== Data listing ==
*** Begin section ***

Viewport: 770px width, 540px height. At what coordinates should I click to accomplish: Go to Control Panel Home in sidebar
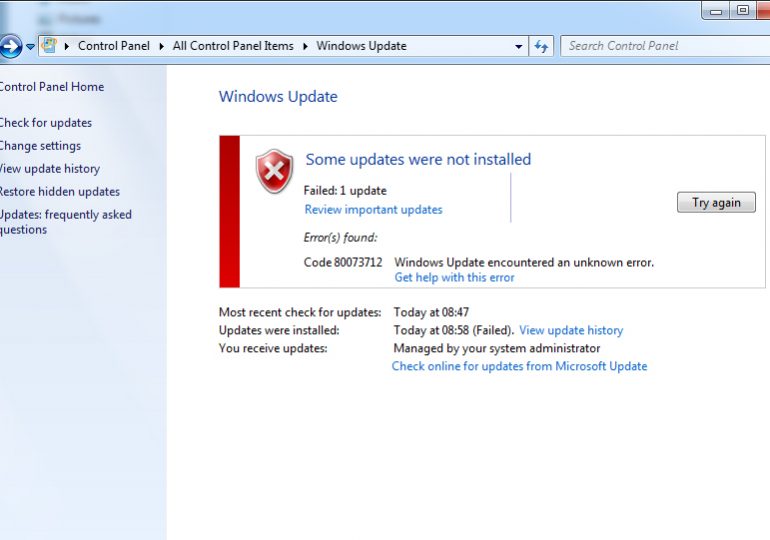point(51,87)
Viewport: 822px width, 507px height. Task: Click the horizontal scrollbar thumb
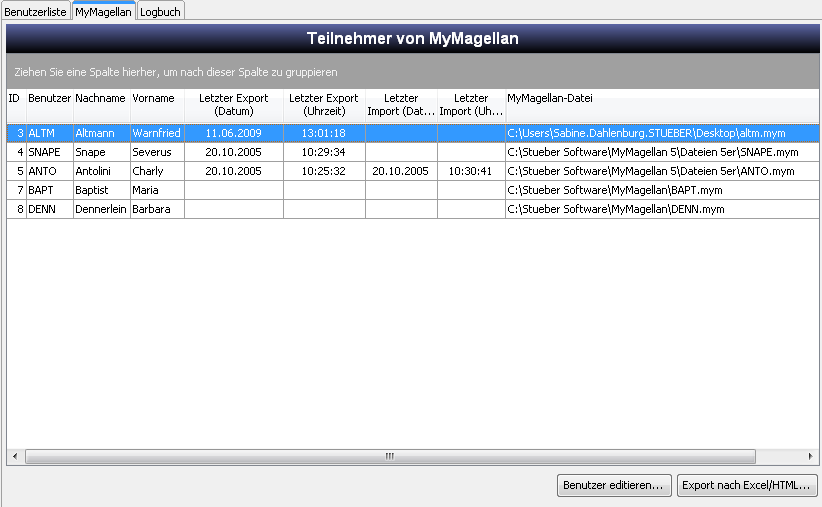click(390, 456)
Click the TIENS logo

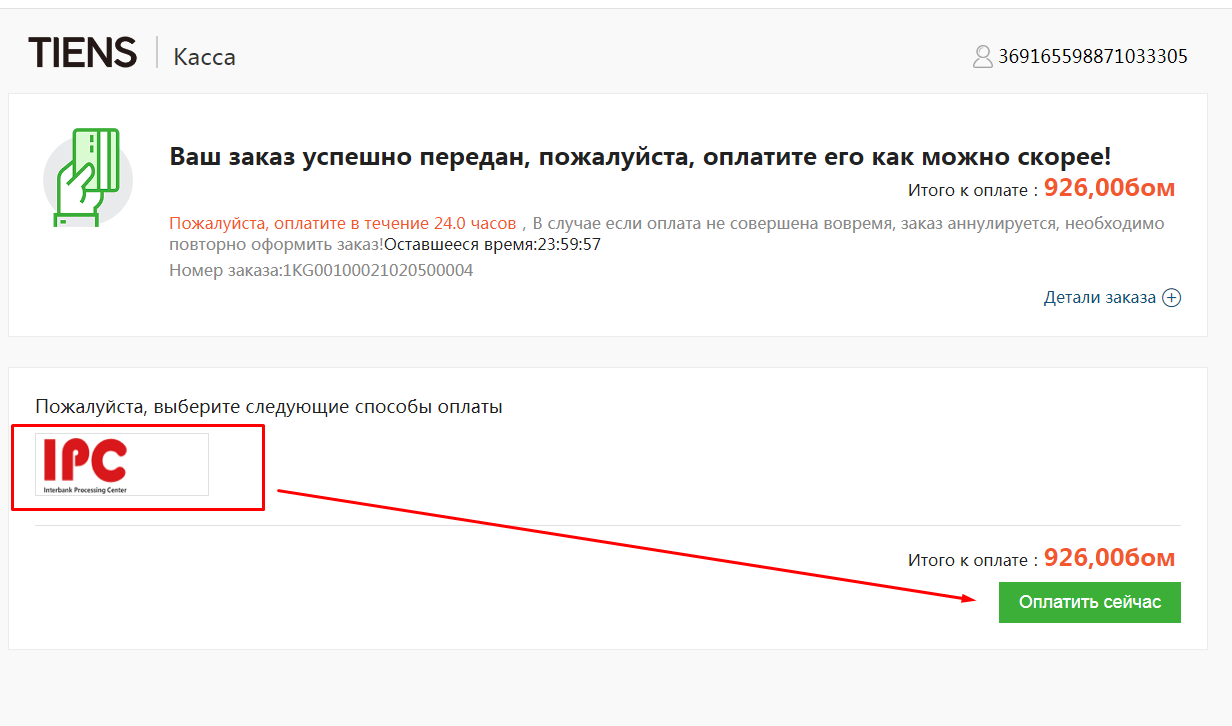(x=82, y=53)
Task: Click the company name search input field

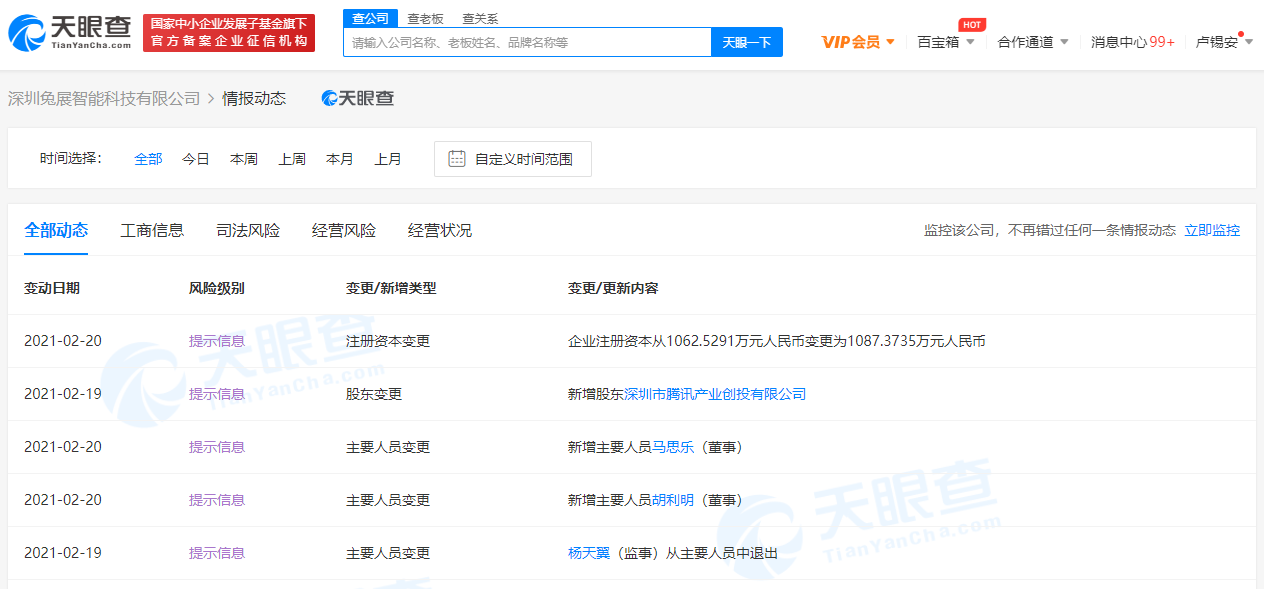Action: [x=527, y=42]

*** End section ***

== What to work on ==
Every line from the one containing "Viewport: 822px width, 507px" to the final line of the records should be duplicated exactly; no picture is to be copied.

== Result of the exercise ==
Viewport: 822px width, 507px height. Task: Click the horizontal scrollbar thumb
click(390, 456)
Click the TIENS logo

(x=82, y=53)
Task: Click the company name search input field

Action: [x=527, y=42]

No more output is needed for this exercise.